By BILL CHAISSON
The group public painting event that took place through most of last Saturday on the Santagate Bridge got me thinking about the future of Claremont. Although some of the artists lived locally, many of them did not; they had been invited from other parts of New Hampshire and Vermont to help beautify downtown Claremont and they were glad to do it. Most of them had either come up with designs just before they arrived or had fished an old design from another medium out of the archive and redeployed it as a mural. These are creative people, in other words, people you ask to make something beautiful and intriguing and they say, “Hmm. OK, how big and in what medium?.” What if there were hundreds of people like this living in Claremont. It could happen. And frankly, it often does.
Over the years I have lived in a lot of different places, 24 to be exact. When I became an adult and started moving to where I wanted to be, I often ended up in college towns because I was pursuing an education. However, many people gravitate toward college towns because they are fun and there is usually plenty of work there, especially in the service economy.
One of the aspects of college towns that makes them fun is the arts. The performing arts are the obvious ones because you need an audience to make them happen, so that gives a whole crowd of people a job to do, so to speak. You have an army of young people employed in the service industry who, when they get off their shift, are looking for something to do. Some of them are actually performers, but most are audience members. Enthusiastic and repeat audience members.

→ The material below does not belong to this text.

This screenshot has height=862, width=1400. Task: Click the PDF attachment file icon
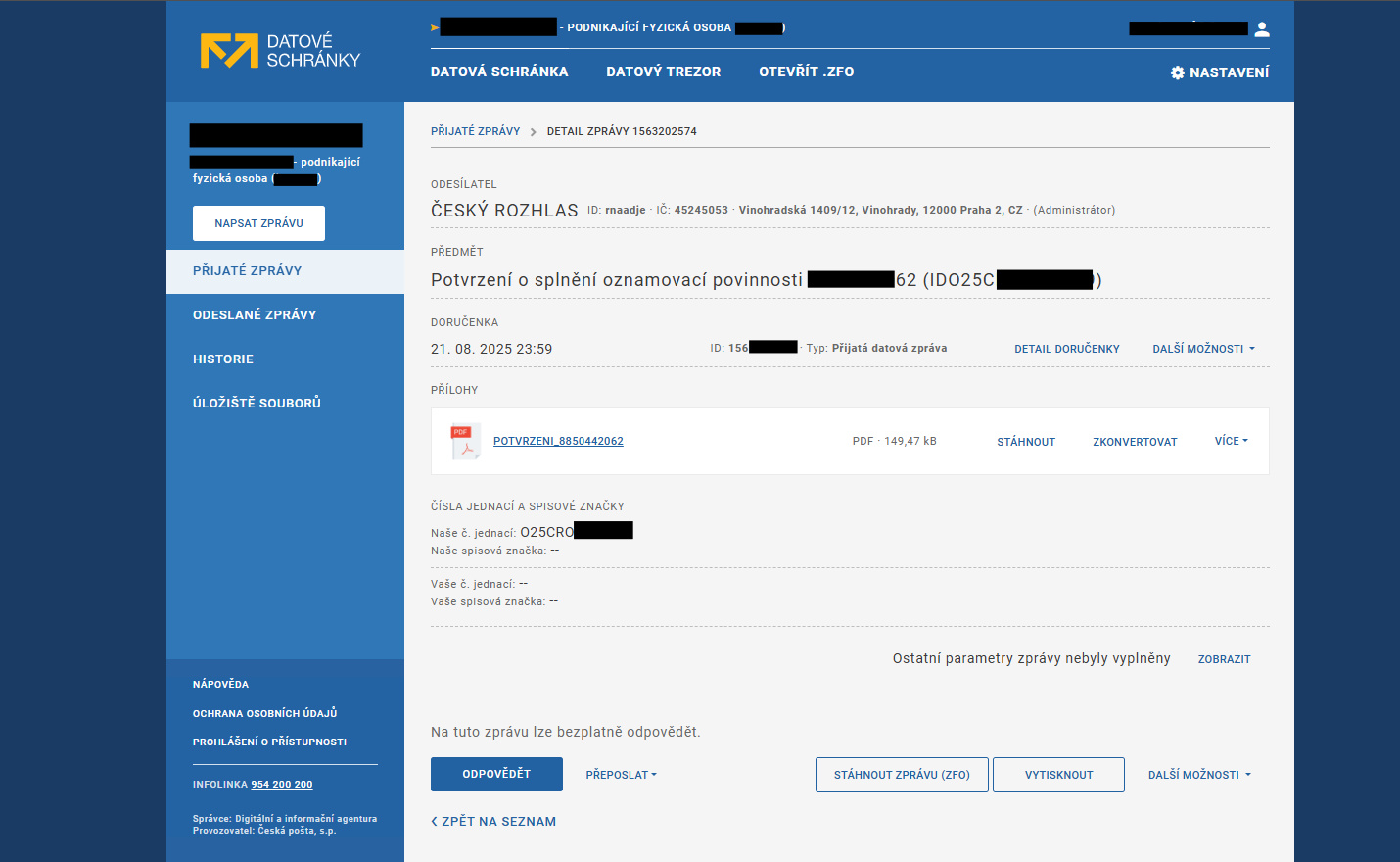click(x=464, y=441)
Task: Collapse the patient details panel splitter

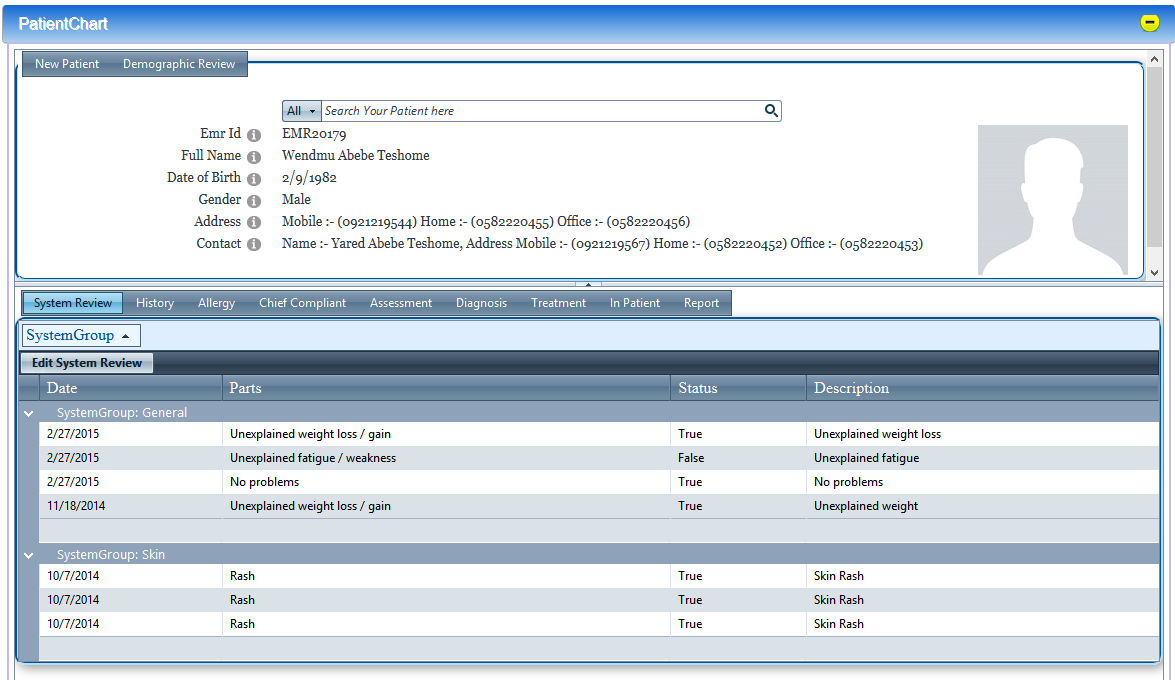Action: [x=588, y=284]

But the visual arts are important too. Visual artist don’t need an audience while they are creating — many of them really hate to be watched — but they do need clients and patrons. They need a population around them to appreciate their art — to show to the public, where it can be admired — and to buy it. Not incidentally, a fair number of performing artists are also visual artists and vice versa. Sometimes creativity is just creativity. Furthermore, many of those audience members for the performing arts begin to actually appreciate the creative process if they go to enough performances and stay sober enough to be aware of what is really going on around them. Once they become aware of what the creative process entails, not a few of them begin to pay attention to the visual arts. They become, here’s an old-fashioned word, aesthetes. They begin to realize that art makes your life better just because it is there, around you. So, these people become clients of the visual artists.
This is a common phenomenon in college towns because the university or college supplies at least some of the artists and some of the audience. But college towns are generally expensive places to live and neither art nor the service economy is particularly well paid. So, artists seek out places to live where they can have a lot of room to work, but not pay a lot for it. The latest artist destination has been Detroit. Six or seven years ago you could buy a whole masonry building there for practically nothing. There was literally an exodus from Brooklyn to Detroit at that time and a friend of mine in Detroit (a musician and a native of the city) was complaining only half-humorously about all the New Yorkers moving in. Although the neighborhood around Wayne State University has apparently always been hip, no one would call Detroit a college town.
More locally, look at Brattleboro, Vermont. They have Marlboro College up the hill, but it’s tiny and hardly constitutes the reason why Brattleboro became an artist and artisan haven. In this state Portsmouth began to boom in the 1980s. I remember when I was living in Boston back then and it was already getting too expensive for artists and they were headed for one of two places: Portsmouth or Portland, Maine, neither of which are college towns.
So, Claremont: are you the next Portsmouth?
Hardwick, Vermont in the Northeast Kingdom is another place that is growing, but it is not so much art as food that is pushing it forward. There is even a book called “The Town That Food Saved” (2009) by Ben Hewitt about Hardwick. It is subtitled “How one community found vitality in local food,” which tells you a lot of the story.
Locally-grown food is already on the upswing here, which is easily measured by the growth of the farmers’ market. Food has become an aesthetic decision. “You are what you eat” has taken on a whole new meaning. Do artists and their audience like to eat local food? Of course they do. When artists move into a community they are often looking for the “genius of place,” the spirit that animates it. When you eat locally-grown food, you are essentially eating the spirit of the place.
Claremont has a makerspace and a locavore market. Build it and they will come.
Bill Chaisson is the editor of the Eagle Times and is neither a performing nor a visual artist.